Bueno, pues he visto el trailer de Watchmen. Más de una vez. La verdad es que es un trailer que apetece ver más de una vez si te has leído la novela, porque -me parece- lo han elegido cuidadosamente para demostrar que sí, que se la han leído, que van a contar la historia de la obra maestra de Moore y Gibbons. Los foros, corrillos, corralas y plazoletas de la red están llenos de comentarios sobre lo logrados que han quedado los personajes (es verdad, la mayoría han quedado, visualmente, muy logrados), y los guiños que se ven en las fotos y todas las cosas que quedan por ver. Moore ya ha hecho público su predecible indiferencia airada ante la peli, todos lo sabíamos también, que el barbas es quisquilloso respecto a sus adaptaciones al cine. Admito que con razón: la menos mala es una peli decente que vi con mucho agrado… y que no tiene nada de Alan Moore.

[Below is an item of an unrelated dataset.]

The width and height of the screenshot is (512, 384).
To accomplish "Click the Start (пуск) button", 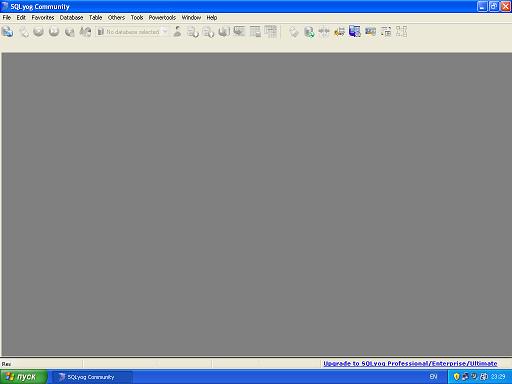I will pos(23,377).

Y ese es el problema: Watchmen es Watchmen, y tiene la fama que tiene, por algo. No es sólo una historia de superhéroes. Veo el trailer y me encanta ver a Archie salir del río, me encanta ver la aparición del Dr. Manhattan, me encanta ver a Rorschach con su gabardina sucia y su máscara (la mejor máscara de toda la historia de los comics de superhéroes, sin dejarme ninguna). Pero todo eso son accidentes, son detalles, son la capa exterior de la cebolla que es Watchmen; la parte, precisamente, que no te comes. La que se queda en el camino. La prescindible.
He estado releyéndome la novela por, je je, Nostalgia , o más bien por puro vicio, y he vuelto a quedarme prendada del tour de force de Moore, de la impecable narrativa de Gibbons, del exceso de referencias, de los trucos dentro de trucos dentro de trucos. Que no se me entienda mal: las películas son un medio, y el comic, otro. Es imposible contar Watchmen en una película como se ha contado en novela gráfica, y eso no quiere decir que vaya a salir una mala película.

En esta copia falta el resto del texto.